▸ **Text extract**

┌────────

My mother Feliksa, was living near Bukaczowce with her mother Katarzyna Wolnik until 1943 (part of her family was deported earlier by Soviets to Siberia).  In the summer of 1942 (or 1941) my mother, at that time 16 years old, was ordered by the Germans to travel to Germany to work. (If she refused, she would be arrested.) So one day, after saying good bye to her mother, she was walking with a suitcase to the station at Bukaczowce, to enter a special train to Germany.

At the main square of Bukaczowce, a Jewish male (20 years old) she knew a  little bit (his name was perhaps Schloma, his parents had a "restaurant" at Bukaczowce) noticed her, and asked where was she going. Then he persuaded her not to obey German orders, and to hide near her mother. After this conversation my mother took one day long lonely walk through forest (and crossed Dnieper River), and went to some distant relatives.

└────────

▸ **Exercise requirements**
1 > In the Bukaczowce account, how old was Feliksa when the Germans ordered her to go work in Germany?
2 > Continue the Bukaczowce account from its final sentence.
None of the entries have anything to do with the Bukaczowce account.

▸ **Supplied entries**
┌────────

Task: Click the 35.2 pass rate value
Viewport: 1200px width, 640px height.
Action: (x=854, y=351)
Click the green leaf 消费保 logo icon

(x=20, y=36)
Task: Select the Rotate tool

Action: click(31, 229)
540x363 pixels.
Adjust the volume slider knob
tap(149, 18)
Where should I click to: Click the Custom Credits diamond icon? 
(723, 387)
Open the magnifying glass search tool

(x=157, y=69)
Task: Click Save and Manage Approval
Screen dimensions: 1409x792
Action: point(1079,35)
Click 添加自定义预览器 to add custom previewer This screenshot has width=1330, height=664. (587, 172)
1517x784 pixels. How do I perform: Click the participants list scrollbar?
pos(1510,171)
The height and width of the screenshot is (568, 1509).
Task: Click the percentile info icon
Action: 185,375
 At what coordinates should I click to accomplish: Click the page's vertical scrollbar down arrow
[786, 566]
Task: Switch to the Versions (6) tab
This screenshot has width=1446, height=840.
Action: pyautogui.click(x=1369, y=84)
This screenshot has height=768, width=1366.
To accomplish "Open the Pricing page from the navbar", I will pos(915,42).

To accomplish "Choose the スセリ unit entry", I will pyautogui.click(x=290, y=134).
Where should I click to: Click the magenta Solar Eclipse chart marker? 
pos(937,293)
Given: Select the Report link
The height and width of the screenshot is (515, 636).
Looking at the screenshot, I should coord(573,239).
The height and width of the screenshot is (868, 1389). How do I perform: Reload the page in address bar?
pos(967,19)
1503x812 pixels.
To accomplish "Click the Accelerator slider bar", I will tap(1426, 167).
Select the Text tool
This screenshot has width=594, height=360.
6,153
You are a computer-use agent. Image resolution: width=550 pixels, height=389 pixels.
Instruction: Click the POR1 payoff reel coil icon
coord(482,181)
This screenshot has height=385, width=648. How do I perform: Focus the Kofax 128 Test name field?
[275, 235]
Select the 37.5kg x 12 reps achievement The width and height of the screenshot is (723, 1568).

└────────

▸ **Outputs**
1 > She was 16 years old.

2 >
She was hiding for several months, until the relatives bribed a local police commander. She and my grandmother were then living at the outskirts of Bukaczowce. That time Schloma and some other Jews  were hiding in local forests. (Some of them had guns, so perhaps they formed a partisan unit.) Sometimes they would visit at night the house of my grandmother and my mother, who were preparing  bread and some food for them.  In 1943 situation got so dangerous, that my mother and my grandmother decided to escape to Lwow, and later to Krakow. They never returned to Bukaczowce, and my mother does not know whether Shloma and those other Jews survived.